Der Ruhestand als psychologisches Risiko

Angestellte nehmen aufgrund des fixen Renteneintrittsalters zu einem bestimmten Zeitpunkt Abschied vom Arbeitsleben, nicht immer freiwillig. Viele fallen anschließend in ein tiefes Loch. Zwar können Familie, Freunde und Hobbys helfen, den neuen Lebensabschnitt zu genießen, doch gibt es dabei aus psychologischer Sicht wesentliche Veränderungen, die für die Entstehung von Depressionen prädestiniert sind.
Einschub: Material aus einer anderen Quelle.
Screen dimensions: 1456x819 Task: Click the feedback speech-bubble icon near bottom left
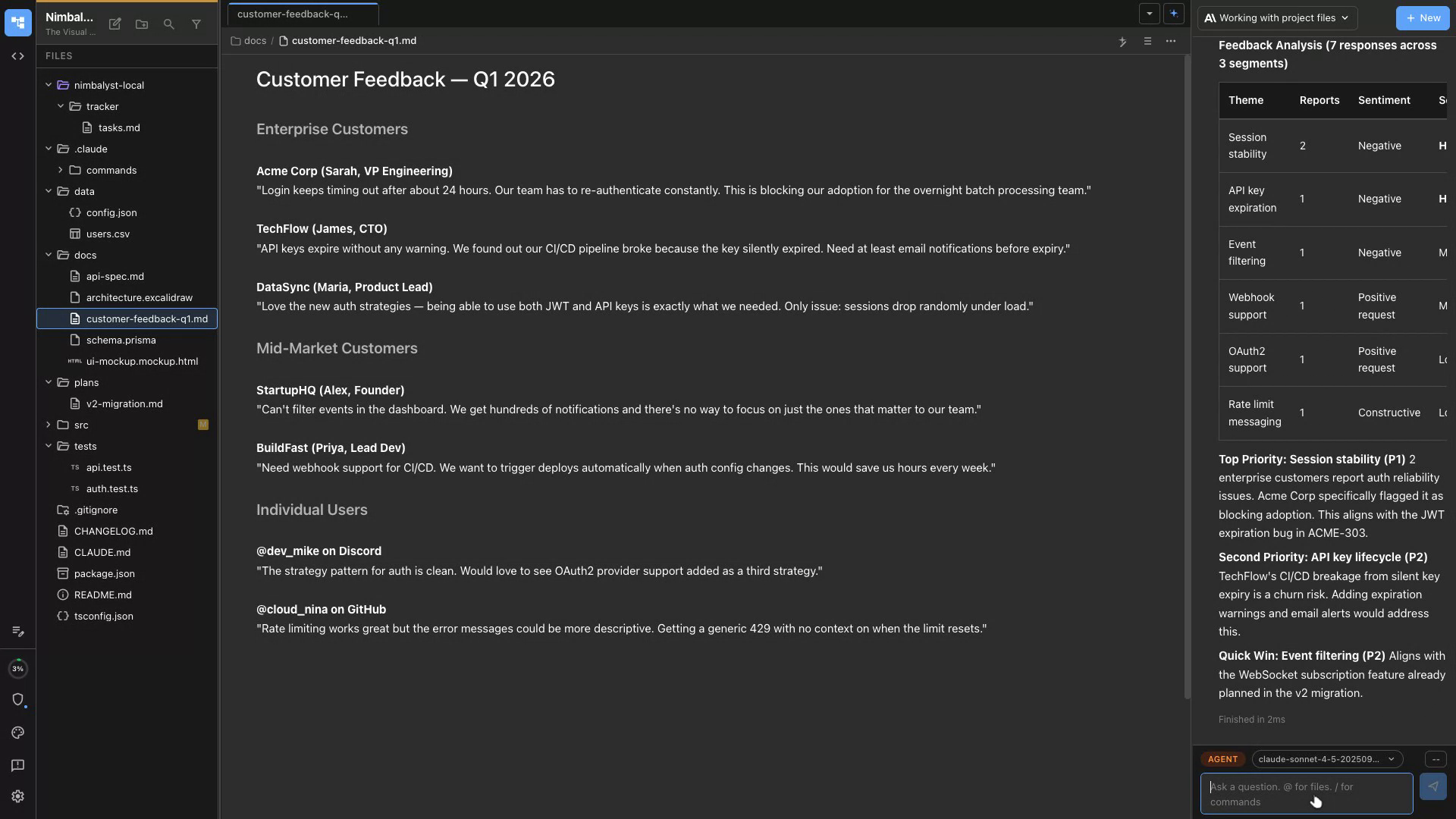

Das Arbeitsleben bietet eine natürliche Strukturierung des Alltags und ist ein automatischer Beziehungsgenerator. Entfällt beides, und gibt es zudem auch finanzielle Einschränkungen, drohen Depressionen. In keiner Bevölkerungsgruppe sind diese so verbreitet wie unter Rentnern. Zudem haben Wissenschaftler herausgefunden, dass Berufstätige schneller altern und früher sterben, je eher sie in den Ruhestand gehen.

Fünf Tipps für die Entscheidung: Ruhestand oder nicht?

Es ist für jeden ratsam, sich aktiv mit der Frage zu beschäftigen, ob das klassische Modell des Ruhestands für ihn geeignet ist. Dazu hat Leitner fünf Tipps als kleinen Anti-Ruhestands-Ratgeber zusammengestellt:

1. Vergessen Sie das Klischee vom schicksalhaften Zwangsruhestand. Zwar gibt es aus Sicht der Rentenkasse eine "magische Altersgrenze", doch im Grunde genommen ist diese eine reine Formalie, die historisch entstanden ist. Objektiv hindert Sie nichts daran, weiterzuarbeiten.

2. Wenn Sie bisher angestellt waren, stellen Sie sich die Frage: Könnte Ihre Firma weiter Interesse an Ihrer Expertise haben? Mit der Flexi-Rente kann das Renteneintrittsalter inzwischen freiwillig nach hinten verlagert und können Rentenansprüche sogar noch einmal erhöht werden. Scheuen Sie sich nicht, Ihren Arbeitgeber zu fragen, ob Sie als freier Mitarbeiter oder mit einem Beratervertrag weiter tätig sein können.

3. Unterziehen Sie Ihre bisherige Tätigkeit einer Bestandsaufnahme. Was gefällt Ihnen? Was möchten Sie aufgeben? Wie wäre der Job so zu modifizieren, dass er auch über das Rentenalter hinaus weiter oder wieder mehr Freude macht?

4. Haben Sie besondere Interessen? Dann können Sie diese vielleicht in einer Selbstständigkeit verwirklichen. Ihre monatliche Rente ist ein gutes Polster und hilft Ihnen gegen die Existenzängste, die viele von der Selbständigkeit abhält.

5. Und vor allem: Lassen Sie sich nicht aufgrund Ihres Lebensalters abstempeln. Statt sich "alt" zu fühlen, sollten Sie Begriffe wie "Seniorität" und "Lebenserfahrung" verwenden. Die sogenannten "Senioren" als Generation stehen auch für klassische Tugenden, die einst den Standort Deutschland ausgezeichnet haben und heute nicht mehr selbstverständlich sind.